Rewrite the listing below, substituting "drop-down list" for every occurrence of "dropdown" and leaving everything else unchanged. Omit the pictures from your output.

Listing for locating displayed items:
[START]
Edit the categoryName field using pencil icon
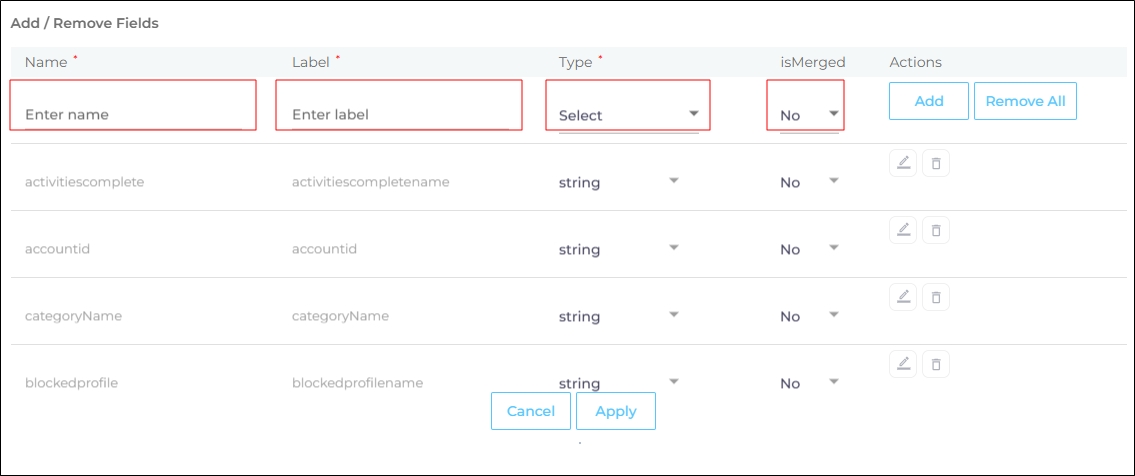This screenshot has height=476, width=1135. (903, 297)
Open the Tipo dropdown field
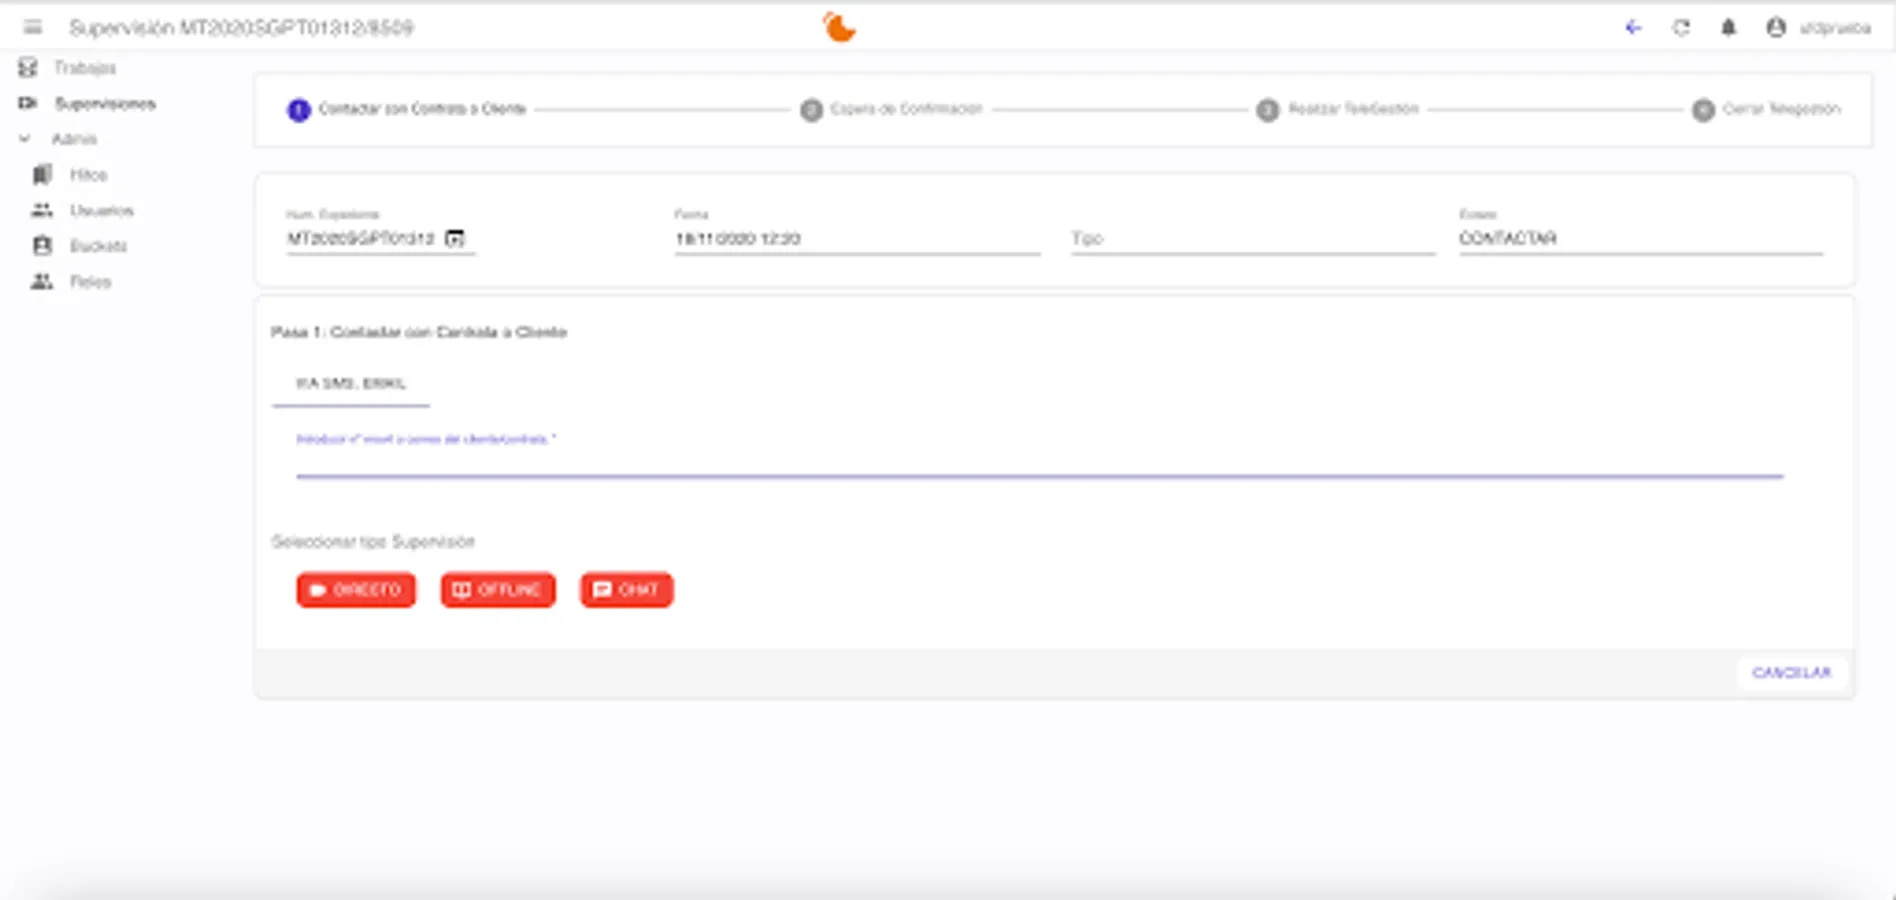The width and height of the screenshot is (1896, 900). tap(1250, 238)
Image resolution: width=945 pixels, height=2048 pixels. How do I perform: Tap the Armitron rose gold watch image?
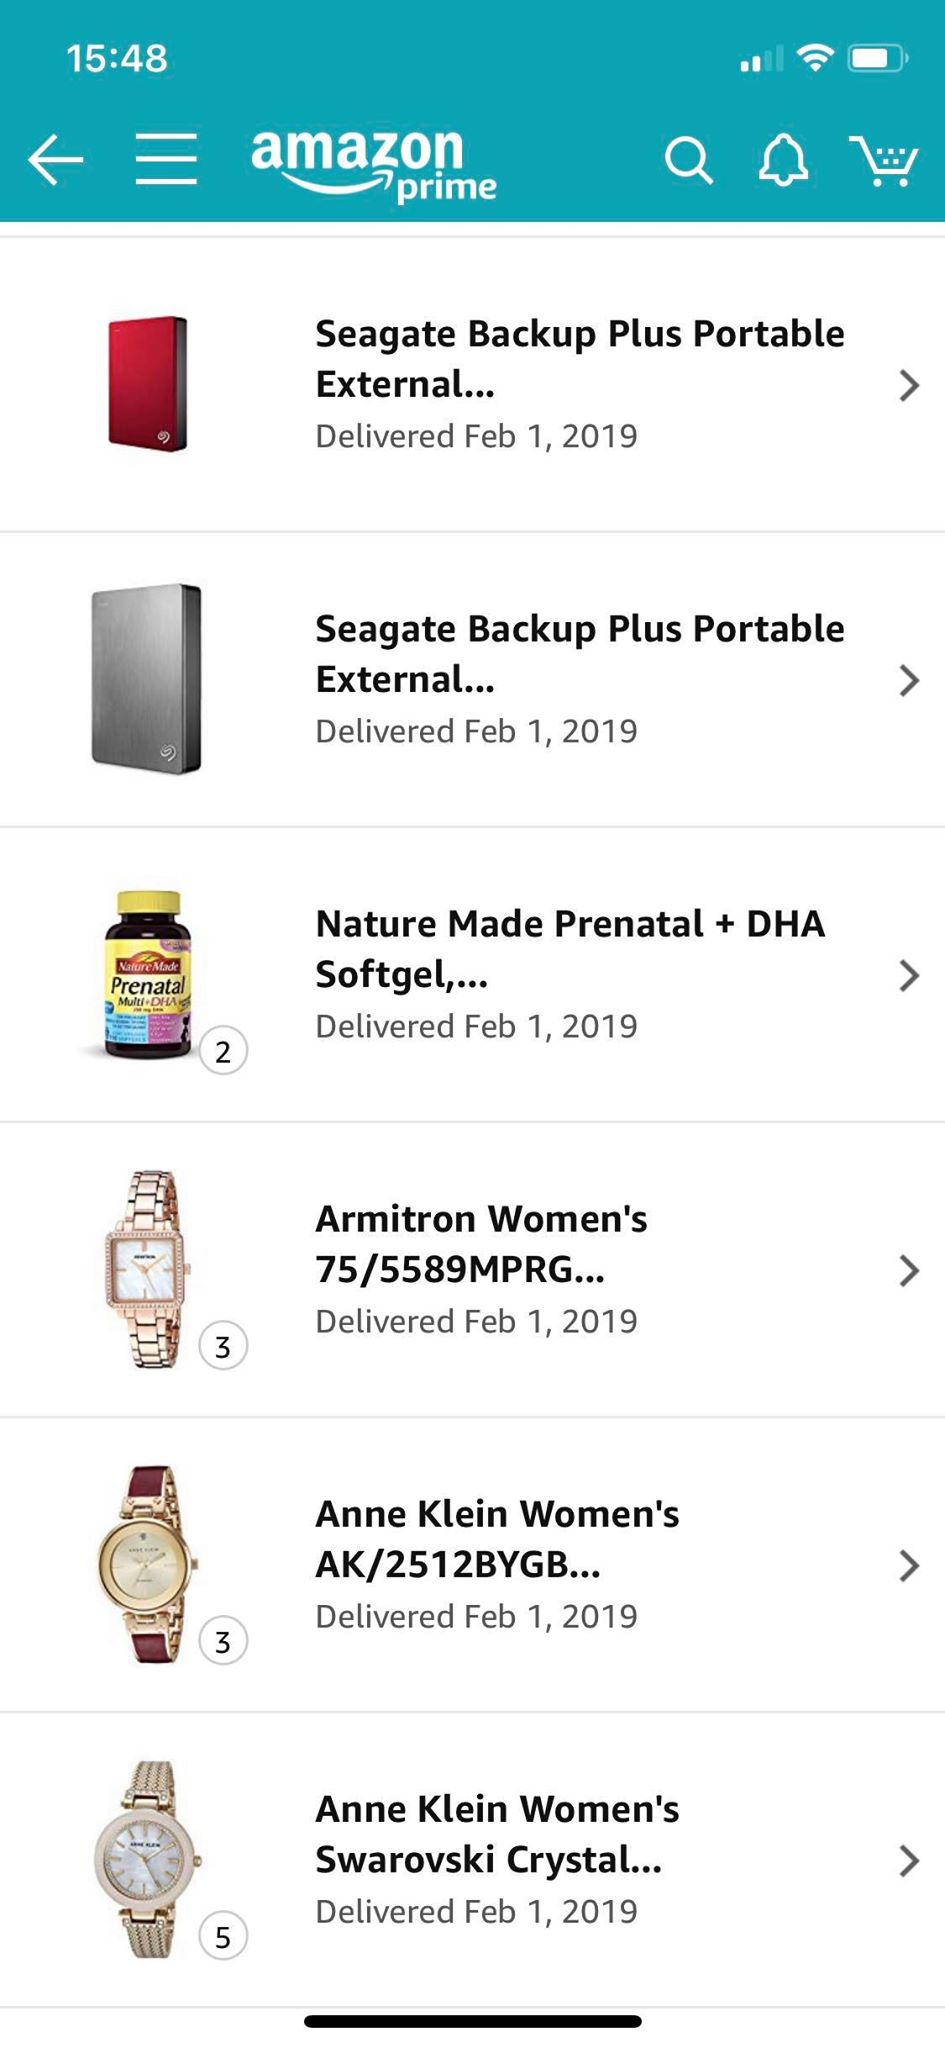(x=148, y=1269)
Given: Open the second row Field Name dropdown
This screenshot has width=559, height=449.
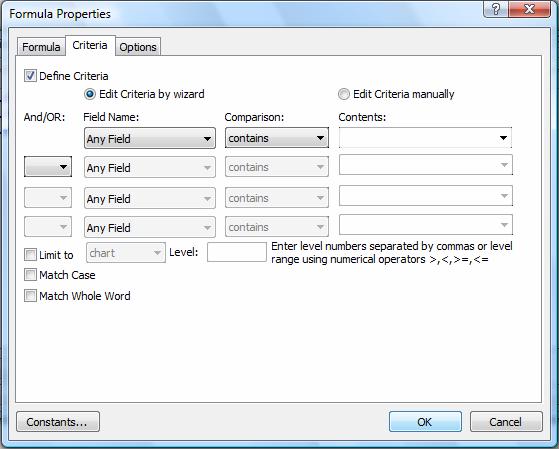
[END]
Result of the exercise
Edit the categoryName field using pencil icon
This screenshot has height=476, width=1135. (903, 297)
Open the Tipo drop-down list field
The width and height of the screenshot is (1896, 900). tap(1250, 238)
Image resolution: width=945 pixels, height=2048 pixels. How do I perform: Tap the Armitron rose gold watch image?
(x=148, y=1269)
Given: Open the second row Field Name drop-down list
This screenshot has width=559, height=449.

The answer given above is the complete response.